Return the lines beginning at the one that contains "Screen dimensions: 847x504" and running to the end of the records, exactly and with nothing else. Omit pictures.

══════════════════════════════

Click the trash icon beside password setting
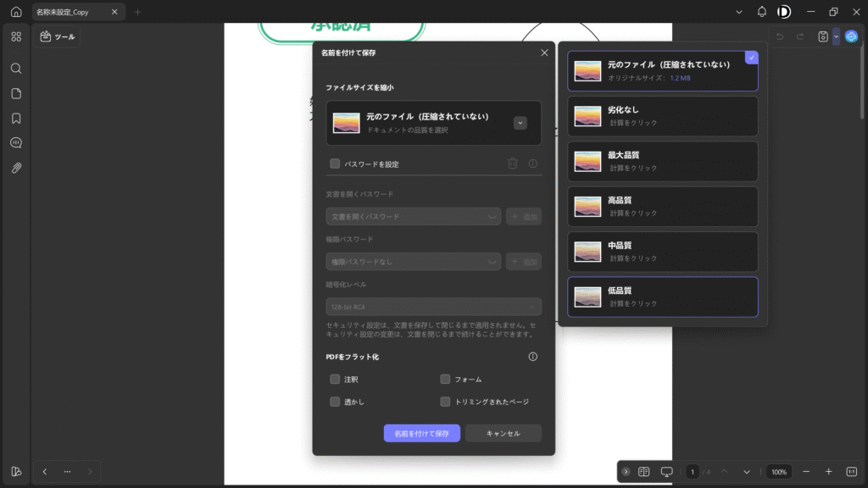(512, 164)
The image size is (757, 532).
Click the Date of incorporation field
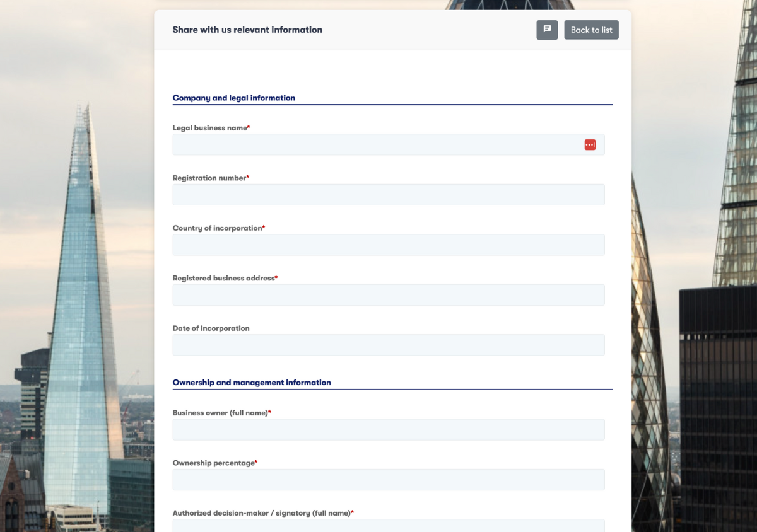pyautogui.click(x=388, y=345)
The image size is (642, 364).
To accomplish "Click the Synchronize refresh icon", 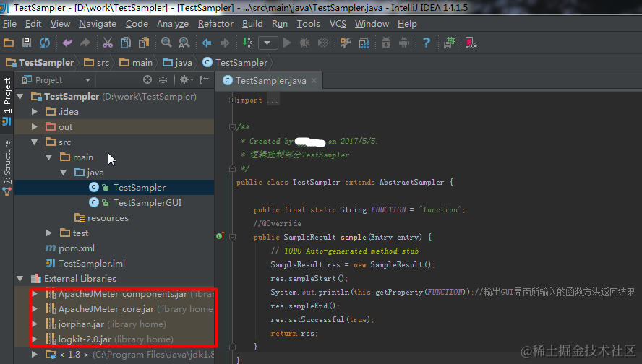I will 45,43.
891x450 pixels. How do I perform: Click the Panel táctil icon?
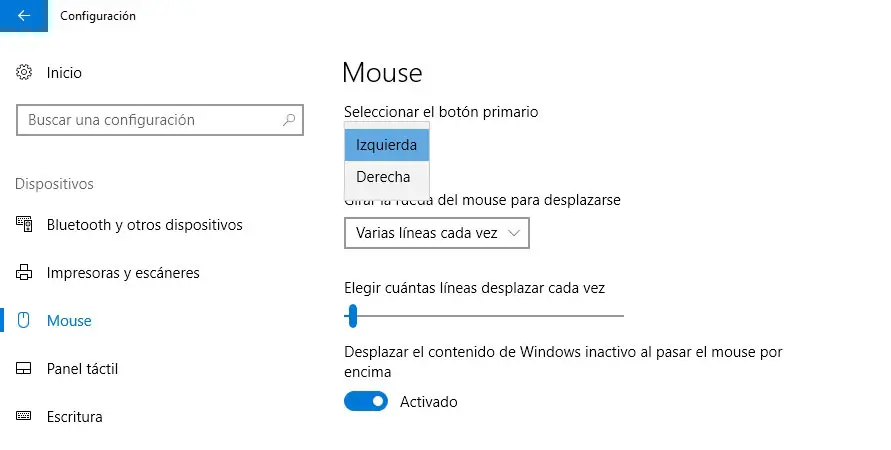point(25,369)
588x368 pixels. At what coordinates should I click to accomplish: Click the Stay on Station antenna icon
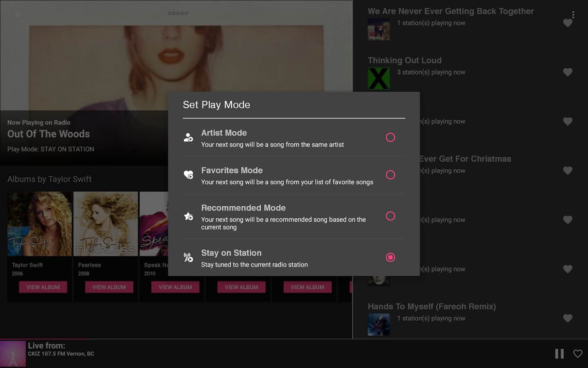click(188, 258)

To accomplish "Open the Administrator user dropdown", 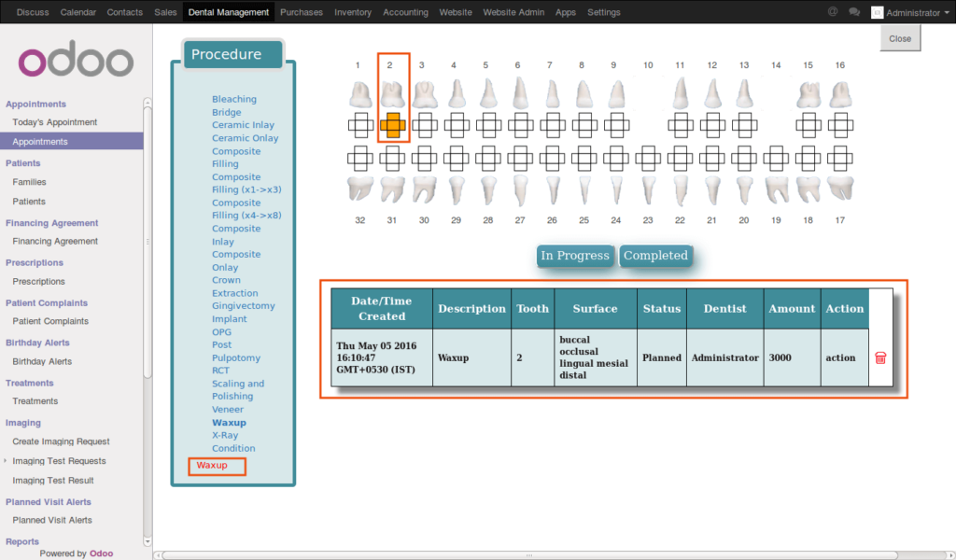I will point(910,11).
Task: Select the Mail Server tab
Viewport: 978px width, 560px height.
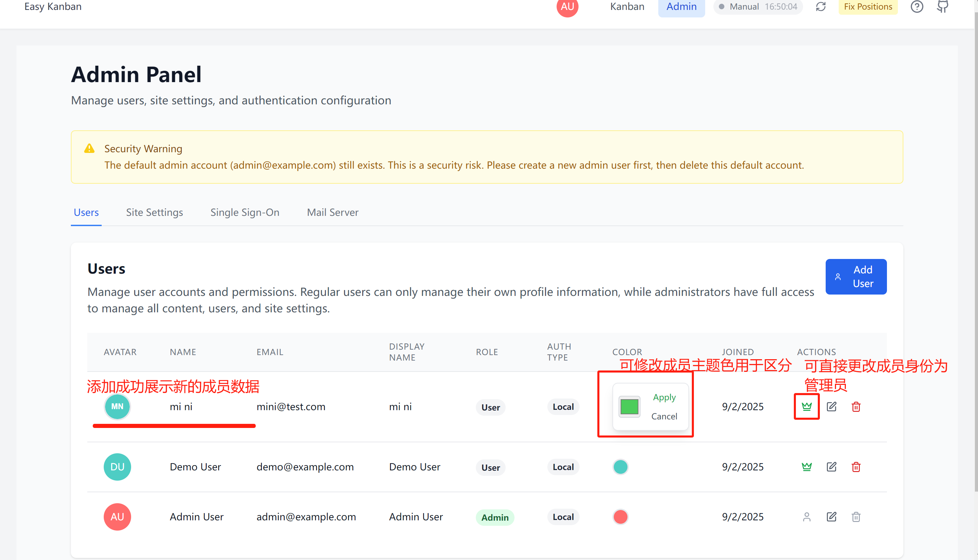Action: point(333,212)
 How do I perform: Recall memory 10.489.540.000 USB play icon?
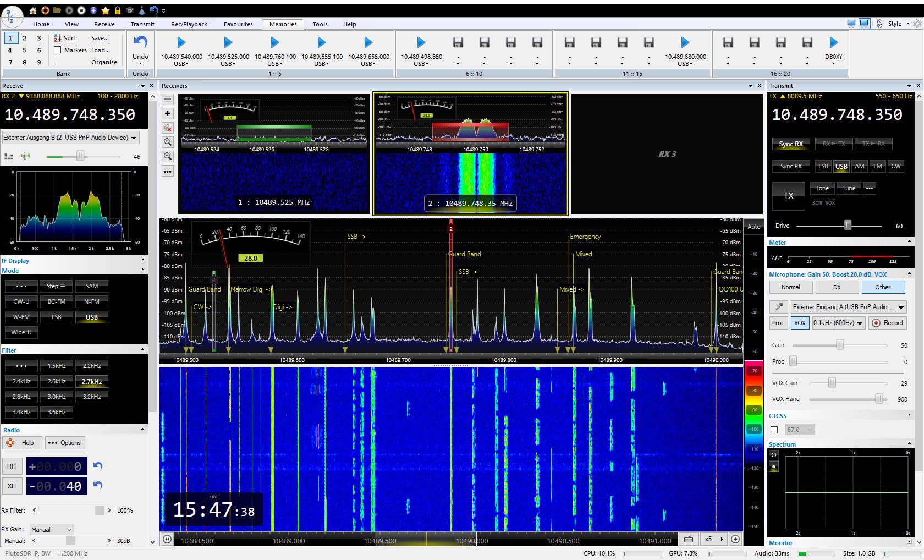click(x=182, y=42)
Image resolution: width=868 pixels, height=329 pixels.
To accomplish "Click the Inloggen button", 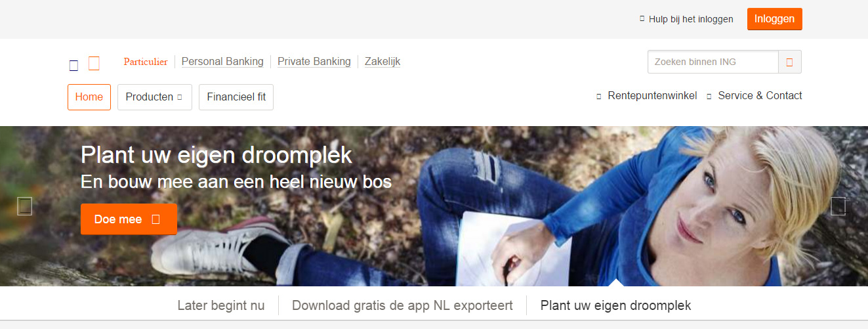I will (x=775, y=19).
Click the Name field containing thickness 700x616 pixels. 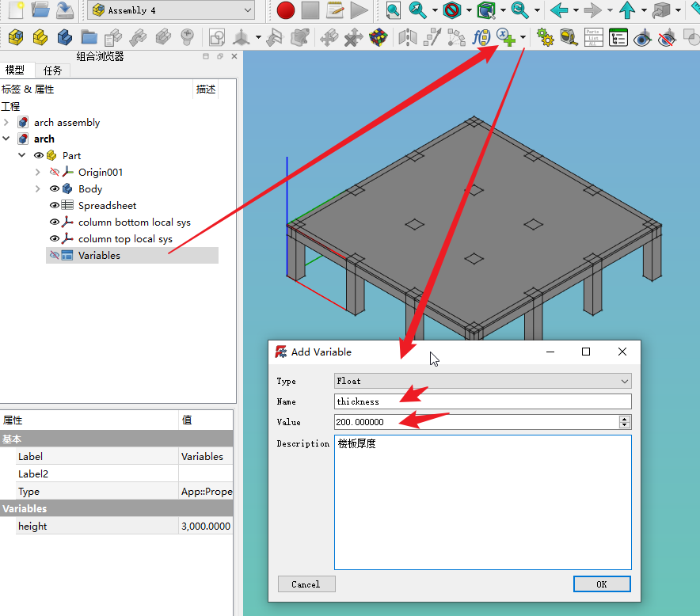point(483,401)
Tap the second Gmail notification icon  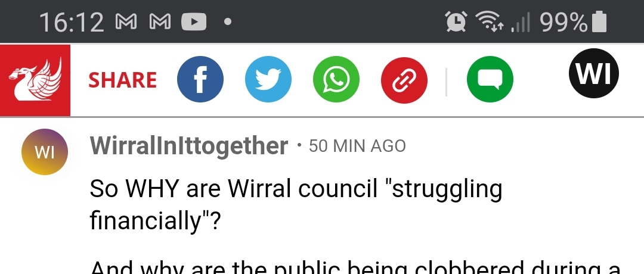point(160,21)
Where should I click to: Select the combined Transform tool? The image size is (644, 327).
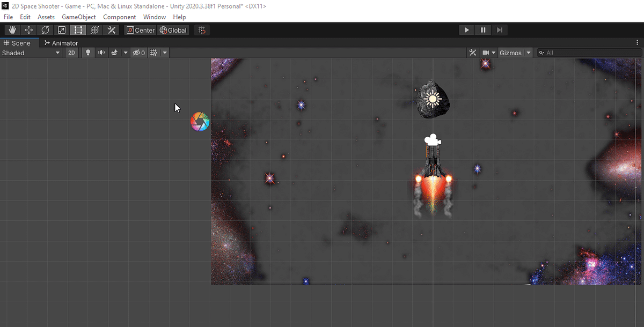tap(94, 30)
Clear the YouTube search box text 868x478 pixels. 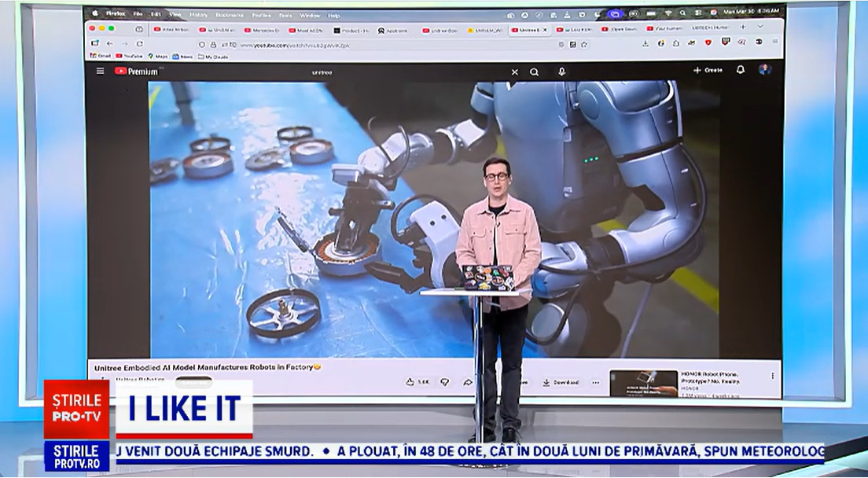pos(515,72)
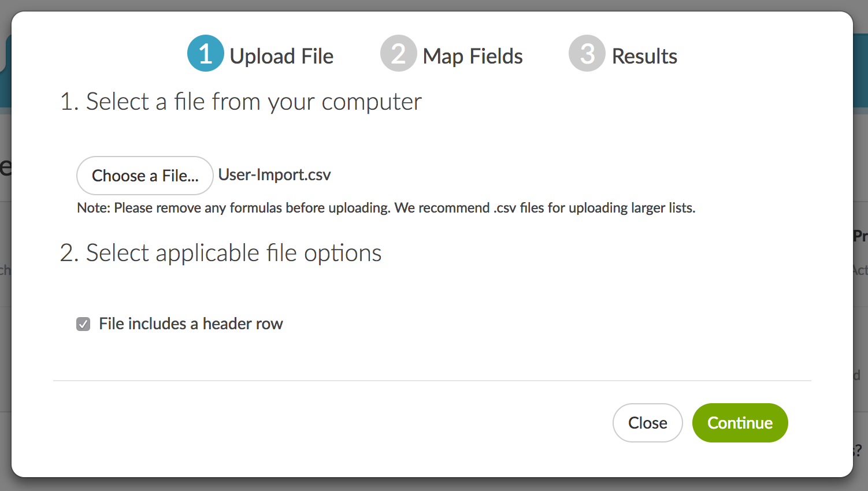Click the number 1 step circle
Viewport: 868px width, 491px height.
pyautogui.click(x=205, y=54)
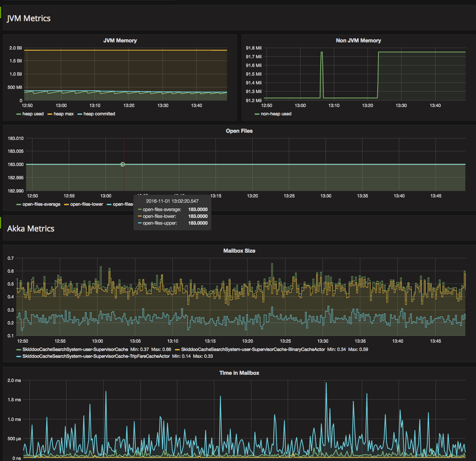
Task: Toggle the open-files-average legend label
Action: [41, 204]
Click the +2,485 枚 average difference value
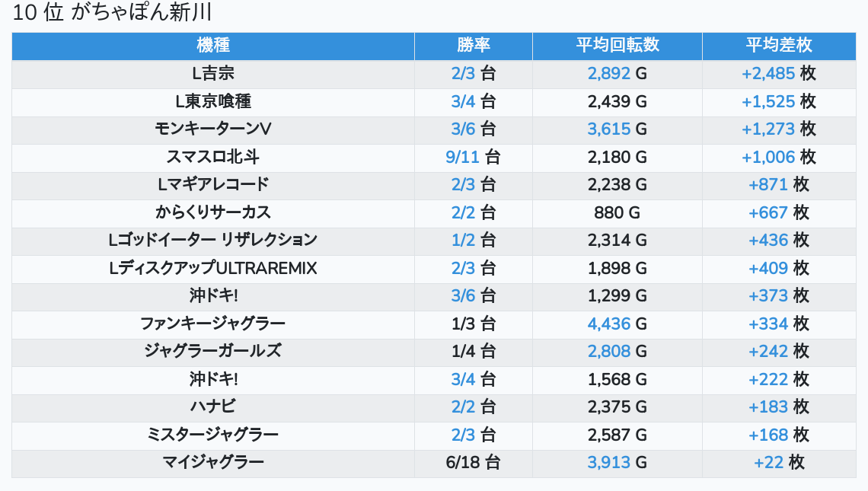The image size is (868, 491). point(779,74)
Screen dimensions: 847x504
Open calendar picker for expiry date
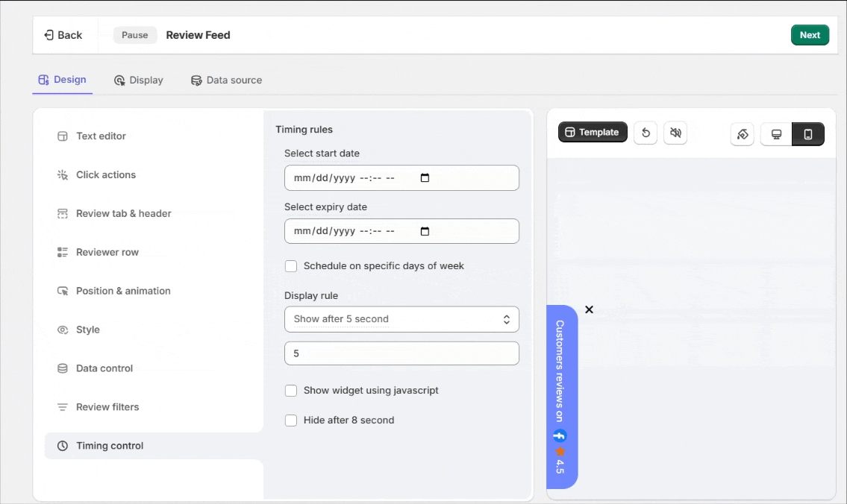(x=425, y=232)
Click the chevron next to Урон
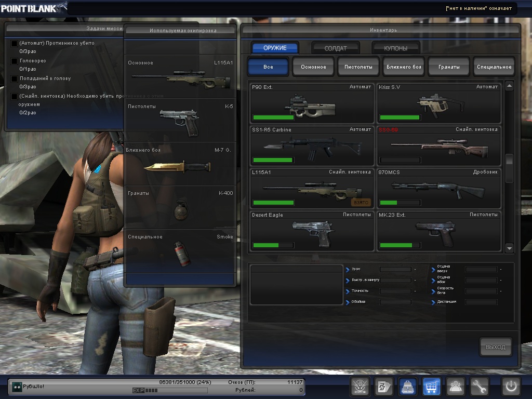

══════════════════════════════

* Written response:
Screen dimensions: 847x504
Open calendar picker for expiry date
(x=425, y=232)
Click the chevron next to Урон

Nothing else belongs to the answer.